Early Saturday morning, Chile’s second largest city of Concepcion was shook by a magnitude 8.8 earthquake, cracking the pavement, toppling buildings and destroying many lives. The effects of the quake were said to have been so strong that they were felt across the continent in Rio de Janeiro.
As of the writing of this blog, the death toll is already over 700, and the number of those still missing, including many Americans, is tremendous.
In the face of such utter devastation, this Tea Sommelier hopes to honor the country in the best way he can: by celebrating their tea culture.
Chileans, unlike many Western cultures, do not eat 3 meals a day, rather four. One of these, not surprisingly (since they were once colonized by Europeans), is “tea.” With that being said, it shouldn’t be a shock to learn that Chileans are big tea drinkers.
Their drink of choice, like most countries in the region, is Yerba Mate.

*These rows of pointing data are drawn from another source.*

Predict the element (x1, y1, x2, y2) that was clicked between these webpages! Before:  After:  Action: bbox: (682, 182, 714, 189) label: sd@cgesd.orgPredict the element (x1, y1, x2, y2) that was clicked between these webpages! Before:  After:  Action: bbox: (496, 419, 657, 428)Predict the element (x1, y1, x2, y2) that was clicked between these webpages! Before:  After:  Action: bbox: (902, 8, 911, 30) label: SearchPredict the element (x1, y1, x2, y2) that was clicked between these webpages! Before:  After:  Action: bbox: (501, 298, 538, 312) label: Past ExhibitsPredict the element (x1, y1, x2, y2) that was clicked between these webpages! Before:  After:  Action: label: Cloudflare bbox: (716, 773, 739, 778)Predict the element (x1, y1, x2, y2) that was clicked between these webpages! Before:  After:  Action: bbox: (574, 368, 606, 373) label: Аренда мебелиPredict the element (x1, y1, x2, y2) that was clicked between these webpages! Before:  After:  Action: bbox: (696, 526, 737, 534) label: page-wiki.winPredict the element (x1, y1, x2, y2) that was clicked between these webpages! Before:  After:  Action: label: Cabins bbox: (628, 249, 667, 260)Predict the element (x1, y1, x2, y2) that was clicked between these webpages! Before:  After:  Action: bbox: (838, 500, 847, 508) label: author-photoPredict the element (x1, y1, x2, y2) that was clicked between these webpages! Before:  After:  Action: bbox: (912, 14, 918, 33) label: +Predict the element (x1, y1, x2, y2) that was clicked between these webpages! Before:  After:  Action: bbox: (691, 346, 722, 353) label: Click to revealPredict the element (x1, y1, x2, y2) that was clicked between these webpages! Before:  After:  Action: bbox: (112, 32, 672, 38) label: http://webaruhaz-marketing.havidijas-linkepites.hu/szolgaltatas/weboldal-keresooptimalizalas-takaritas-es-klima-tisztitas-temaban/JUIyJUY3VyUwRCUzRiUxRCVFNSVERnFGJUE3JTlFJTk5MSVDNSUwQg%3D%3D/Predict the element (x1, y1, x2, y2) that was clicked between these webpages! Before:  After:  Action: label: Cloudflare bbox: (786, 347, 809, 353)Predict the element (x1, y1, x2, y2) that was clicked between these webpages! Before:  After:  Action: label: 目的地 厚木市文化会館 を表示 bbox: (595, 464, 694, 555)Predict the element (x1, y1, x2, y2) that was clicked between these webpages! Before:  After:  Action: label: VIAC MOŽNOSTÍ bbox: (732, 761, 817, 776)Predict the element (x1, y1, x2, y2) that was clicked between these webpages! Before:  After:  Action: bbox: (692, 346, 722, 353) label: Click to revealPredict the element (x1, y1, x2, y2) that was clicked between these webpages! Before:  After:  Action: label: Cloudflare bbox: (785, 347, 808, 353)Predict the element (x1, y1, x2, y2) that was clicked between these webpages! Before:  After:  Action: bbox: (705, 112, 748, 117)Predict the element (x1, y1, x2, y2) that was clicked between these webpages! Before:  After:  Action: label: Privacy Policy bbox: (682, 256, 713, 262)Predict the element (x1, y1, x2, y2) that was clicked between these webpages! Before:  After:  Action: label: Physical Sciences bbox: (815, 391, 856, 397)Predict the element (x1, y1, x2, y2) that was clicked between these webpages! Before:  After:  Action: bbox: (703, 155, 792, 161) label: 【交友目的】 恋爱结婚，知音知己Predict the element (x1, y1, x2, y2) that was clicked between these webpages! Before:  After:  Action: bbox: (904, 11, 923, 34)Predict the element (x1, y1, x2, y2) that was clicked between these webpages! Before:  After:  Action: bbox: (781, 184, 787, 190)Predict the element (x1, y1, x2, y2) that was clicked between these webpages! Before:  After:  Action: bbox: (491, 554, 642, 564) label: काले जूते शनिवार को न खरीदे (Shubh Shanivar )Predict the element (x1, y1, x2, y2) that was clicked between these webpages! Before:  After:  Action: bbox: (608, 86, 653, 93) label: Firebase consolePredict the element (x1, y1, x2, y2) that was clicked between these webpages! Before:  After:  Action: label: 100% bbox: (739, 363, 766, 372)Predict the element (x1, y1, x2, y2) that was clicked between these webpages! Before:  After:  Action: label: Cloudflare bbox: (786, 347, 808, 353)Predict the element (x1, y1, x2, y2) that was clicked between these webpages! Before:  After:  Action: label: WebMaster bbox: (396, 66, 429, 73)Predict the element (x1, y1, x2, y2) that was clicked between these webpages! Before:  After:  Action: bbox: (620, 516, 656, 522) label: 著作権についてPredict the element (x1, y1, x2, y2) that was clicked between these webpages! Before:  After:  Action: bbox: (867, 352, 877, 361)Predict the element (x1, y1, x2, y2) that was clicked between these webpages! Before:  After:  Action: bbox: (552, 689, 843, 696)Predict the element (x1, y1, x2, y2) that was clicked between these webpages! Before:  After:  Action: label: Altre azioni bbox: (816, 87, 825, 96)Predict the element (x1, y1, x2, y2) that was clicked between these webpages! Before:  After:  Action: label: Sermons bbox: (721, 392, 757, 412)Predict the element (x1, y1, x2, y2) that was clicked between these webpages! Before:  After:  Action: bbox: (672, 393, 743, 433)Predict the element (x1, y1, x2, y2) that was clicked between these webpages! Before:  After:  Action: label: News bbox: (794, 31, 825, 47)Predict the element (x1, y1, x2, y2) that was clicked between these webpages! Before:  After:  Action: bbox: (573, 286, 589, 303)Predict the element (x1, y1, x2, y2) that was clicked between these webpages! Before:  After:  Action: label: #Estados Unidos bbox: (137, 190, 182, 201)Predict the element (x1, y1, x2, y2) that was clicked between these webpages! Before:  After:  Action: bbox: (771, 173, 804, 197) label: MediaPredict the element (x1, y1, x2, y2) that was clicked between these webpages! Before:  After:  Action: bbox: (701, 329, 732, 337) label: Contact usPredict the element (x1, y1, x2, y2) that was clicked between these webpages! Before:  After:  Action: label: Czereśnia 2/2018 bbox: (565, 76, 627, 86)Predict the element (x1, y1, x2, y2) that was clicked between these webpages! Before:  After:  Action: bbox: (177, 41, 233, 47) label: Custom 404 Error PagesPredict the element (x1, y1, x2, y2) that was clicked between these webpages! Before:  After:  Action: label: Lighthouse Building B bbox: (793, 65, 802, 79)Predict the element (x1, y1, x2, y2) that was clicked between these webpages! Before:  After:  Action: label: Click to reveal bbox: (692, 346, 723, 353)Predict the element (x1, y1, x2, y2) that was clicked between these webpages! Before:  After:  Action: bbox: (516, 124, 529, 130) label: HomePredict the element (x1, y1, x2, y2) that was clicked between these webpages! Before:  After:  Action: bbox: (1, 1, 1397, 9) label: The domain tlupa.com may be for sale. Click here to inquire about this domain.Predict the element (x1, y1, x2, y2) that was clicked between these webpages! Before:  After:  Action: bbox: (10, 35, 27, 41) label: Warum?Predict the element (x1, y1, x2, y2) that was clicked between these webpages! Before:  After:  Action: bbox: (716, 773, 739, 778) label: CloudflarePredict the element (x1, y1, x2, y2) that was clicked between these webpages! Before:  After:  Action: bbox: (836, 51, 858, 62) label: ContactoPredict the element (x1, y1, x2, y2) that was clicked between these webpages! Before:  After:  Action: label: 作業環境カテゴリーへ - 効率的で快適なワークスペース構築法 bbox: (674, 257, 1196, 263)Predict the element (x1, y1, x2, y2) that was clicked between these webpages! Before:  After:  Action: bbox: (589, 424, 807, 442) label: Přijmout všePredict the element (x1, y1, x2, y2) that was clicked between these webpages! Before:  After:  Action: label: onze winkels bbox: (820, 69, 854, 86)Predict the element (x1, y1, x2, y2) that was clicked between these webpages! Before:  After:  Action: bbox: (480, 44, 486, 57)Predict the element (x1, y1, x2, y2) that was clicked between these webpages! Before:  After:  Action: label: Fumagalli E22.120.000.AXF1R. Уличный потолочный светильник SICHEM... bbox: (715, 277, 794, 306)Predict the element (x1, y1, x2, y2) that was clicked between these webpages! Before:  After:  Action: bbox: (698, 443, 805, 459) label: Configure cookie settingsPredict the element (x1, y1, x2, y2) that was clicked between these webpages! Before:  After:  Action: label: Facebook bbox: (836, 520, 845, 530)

Traditionally brewed in a hollowed-out gourd called a cuia, and slurped through a straw with a sieve at the end called a bombilla, mate is especially enjoyed in the rural regions, where the traditions of drinking the beverage have gone on for hundreds- maybe even thousands – of years.
Chileans believe that drinking the yerba mate is considered to be more than just good for the body; it’s also good for the soul. Drinking it can be a form of meditation or reflection – allowing the goodness to infuse into the body while stimulating and resting the mind.
In the wake of this, yet another horrendous natural disaster, I genuinely hope that the fine folks of Chile will feel a bit of goodness infused in their lives very soon.